● INFORMATION SHOWN:
[Start of section]
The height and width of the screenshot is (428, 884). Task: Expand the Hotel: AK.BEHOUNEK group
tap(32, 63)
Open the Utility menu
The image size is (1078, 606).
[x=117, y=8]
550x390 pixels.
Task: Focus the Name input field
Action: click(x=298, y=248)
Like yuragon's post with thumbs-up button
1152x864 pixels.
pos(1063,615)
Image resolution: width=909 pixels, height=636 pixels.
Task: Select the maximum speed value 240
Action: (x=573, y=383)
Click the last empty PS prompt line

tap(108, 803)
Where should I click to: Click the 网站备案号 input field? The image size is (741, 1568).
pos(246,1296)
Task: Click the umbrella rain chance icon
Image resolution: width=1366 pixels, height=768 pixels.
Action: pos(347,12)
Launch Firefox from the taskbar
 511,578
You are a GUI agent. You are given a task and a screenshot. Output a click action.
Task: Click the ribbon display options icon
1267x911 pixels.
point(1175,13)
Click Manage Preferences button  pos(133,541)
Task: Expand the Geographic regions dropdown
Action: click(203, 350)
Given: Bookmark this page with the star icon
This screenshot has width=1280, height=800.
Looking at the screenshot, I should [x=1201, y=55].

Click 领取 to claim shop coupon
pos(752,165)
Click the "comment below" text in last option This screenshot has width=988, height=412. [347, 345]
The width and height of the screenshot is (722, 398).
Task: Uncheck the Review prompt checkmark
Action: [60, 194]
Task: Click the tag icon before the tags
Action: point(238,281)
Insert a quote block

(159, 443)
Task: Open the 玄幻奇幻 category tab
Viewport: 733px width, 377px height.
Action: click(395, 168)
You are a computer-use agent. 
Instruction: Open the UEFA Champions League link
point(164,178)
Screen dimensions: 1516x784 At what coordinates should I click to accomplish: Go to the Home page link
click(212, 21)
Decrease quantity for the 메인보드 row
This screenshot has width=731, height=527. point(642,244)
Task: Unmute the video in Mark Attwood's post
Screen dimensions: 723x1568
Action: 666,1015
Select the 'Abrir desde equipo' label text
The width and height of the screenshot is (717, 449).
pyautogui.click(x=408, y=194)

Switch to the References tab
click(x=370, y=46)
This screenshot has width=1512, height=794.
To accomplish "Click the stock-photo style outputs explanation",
[End of section]
Return each line above precisely as written.

The height and width of the screenshot is (428, 884). Task: Expand the Hotel: AK.BEHOUNEK group
tap(32, 63)
Open the Utility menu
The image size is (1078, 606).
[x=117, y=8]
550x390 pixels.
Task: Focus the Name input field
Action: click(x=298, y=248)
Like yuragon's post with thumbs-up button
1152x864 pixels.
pos(1063,615)
Image resolution: width=909 pixels, height=636 pixels.
Task: Select the maximum speed value 240
Action: (x=573, y=383)
Click the last empty PS prompt line

tap(108, 803)
Where should I click to: Click the 网站备案号 input field? The image size is (741, 1568).
pos(246,1296)
Task: Click the umbrella rain chance icon
Image resolution: width=1366 pixels, height=768 pixels.
Action: pos(347,12)
Launch Firefox from the taskbar
 511,578
You are a GUI agent. You are given a task and a screenshot. Output a click action.
Task: Click the ribbon display options icon
1267x911 pixels.
point(1175,13)
Click Manage Preferences button  pos(133,541)
Task: Expand the Geographic regions dropdown
Action: click(203, 350)
Given: Bookmark this page with the star icon
This screenshot has width=1280, height=800.
Looking at the screenshot, I should [x=1201, y=55].

Click 领取 to claim shop coupon
pos(752,165)
Click the "comment below" text in last option This screenshot has width=988, height=412. [347, 345]
The width and height of the screenshot is (722, 398).
Task: Uncheck the Review prompt checkmark
Action: [60, 194]
Task: Click the tag icon before the tags
Action: point(238,281)
Insert a quote block

(159, 443)
Task: Open the 玄幻奇幻 category tab
Viewport: 733px width, 377px height.
Action: click(395, 168)
You are a computer-use agent. 
Instruction: Open the UEFA Champions League link
point(164,178)
Screen dimensions: 1516x784 At what coordinates should I click to accomplish: Go to the Home page link
click(212, 21)
Decrease quantity for the 메인보드 row
This screenshot has width=731, height=527. point(642,244)
Task: Unmute the video in Mark Attwood's post
Screen dimensions: 723x1568
Action: 666,1015
Select the 'Abrir desde equipo' label text
The width and height of the screenshot is (717, 449).
pyautogui.click(x=408, y=194)

Switch to the References tab
click(x=370, y=46)
This screenshot has width=1512, height=794.
To accomplish "Click the stock-photo style outputs explanation",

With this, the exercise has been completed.